Image sensors are provided with sensing elements which provide a potential well or depletion region in a substrate. Color filter arrays having patterns of color are selectively formed over the sensing elements. Light passes through these colored patterns and causes charge to be collected in the potential wells.
Color filter arrays are generally classified into two types, i.e., primary color type array employing red, green, and blue (RGB), and complementary color type filter array employing white, yellow, and cyan (WYC), or white, yellow, cyan, and green (WYCG), or the like. In the WYCG of like part-primary, part-complementary color filter array, good color reproduction is unattainable unless the spectral characteristics of the primary color coincides with one which is to be set up when those of two complementary colors are superimposed.
Color filter arrays are presently fabricated on top of photoelectronic sensors by patterning a diazo resin or other suitable binder containing a cationic mordant. The pattern is then subjected to a solution of an anionic dye. This results in dye incorporation into the pattern due to the binding of the anionic dye to the cationic mordant site. The full color filter array requires multiple layers of these dyed patterns so overcoating is necessary. Since the same type of resin is used for each layer, all dyes also have to be anionic in nature. This has caused problems in some instances where a dye is not bound tightly enough to the mordant. During the overcoating of the next layer of resin some of the dye is leached out causing less than optimum dye density and non-uniform dye density across the pattern. When this next layer is patterned there are always some areas of the underlying dyed pattern left exposed. This results in unwanted cross-dyeing caused by the uptake of the second dye in these uncovered areas.
This problem can be circumvented by intermediate treatment of the dyed pattern before coating the next layer. This treatment is meant to act as a barrier to dye leaching thus preventing cross-dyeing. However, this treatment involves at least one additional coating step to apply the material and often further treatment is necessary before the second resin layer can be applied. Examples of such barrier treatments are disclosed in U.S. Pat. Nos. 4,315,978; 4,355,087; and 4,357,415.

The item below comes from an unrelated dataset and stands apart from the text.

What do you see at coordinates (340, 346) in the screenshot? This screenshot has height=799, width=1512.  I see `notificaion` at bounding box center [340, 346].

A method for eliminating the cross-dyeing problem was described in U.S. Pat. No. 4,580,159. It also involved the use of alternating layers of dye binders differing in their dyeing properties. This case differs from the present invention in that one was hydrophilic and the other hydrophobic. The hydrophilic layers were dyed by immersing in solutions of acid dyes and disperse dyes were heat transferred into the hydrophobic binders.

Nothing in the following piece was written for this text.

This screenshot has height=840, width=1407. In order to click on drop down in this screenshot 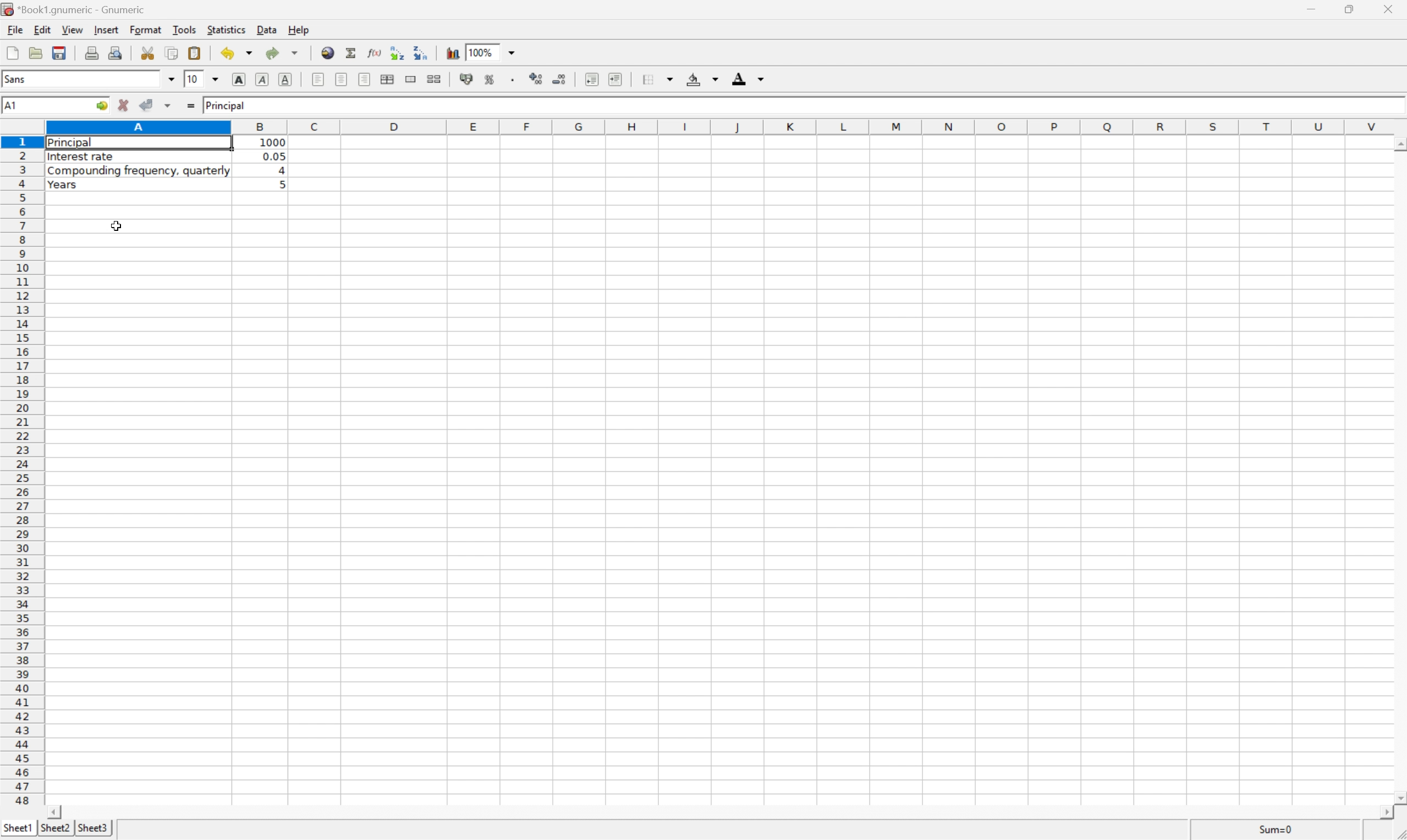, I will do `click(169, 79)`.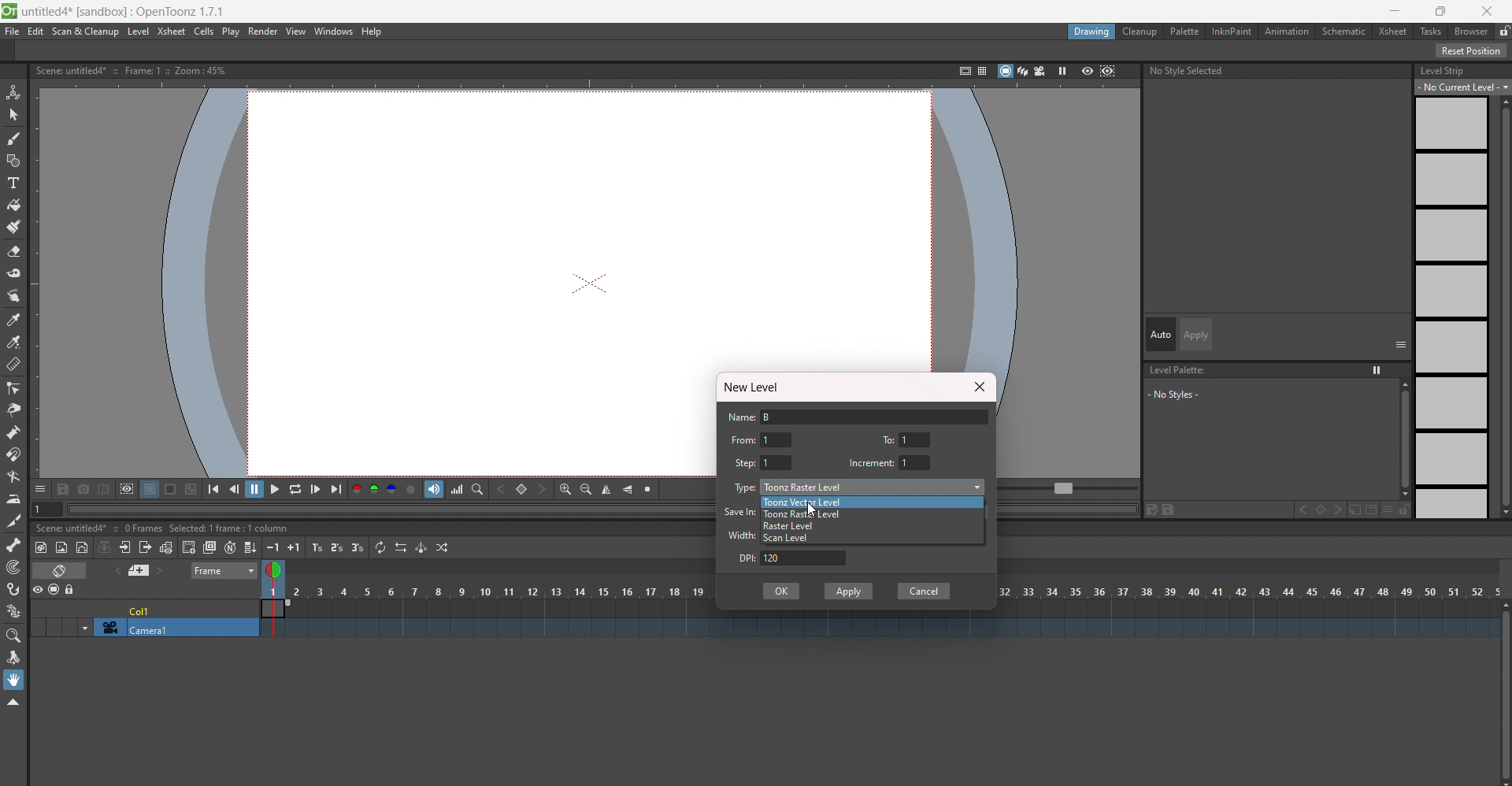  What do you see at coordinates (1198, 335) in the screenshot?
I see `apply` at bounding box center [1198, 335].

Although this method should indeed prevent cross-dyeing, it also involves the use of organic solvents for the coating of the hydrophobic layers. This is undesirable since organic solvents cause environmental safety and disposal problems that would not be encountered with an all hydrophilic system. Also, the dye density and uniformity produced by a heat transfer method of dyeing are not as controllable as with solution dyeing of hydrophilic layers to saturation.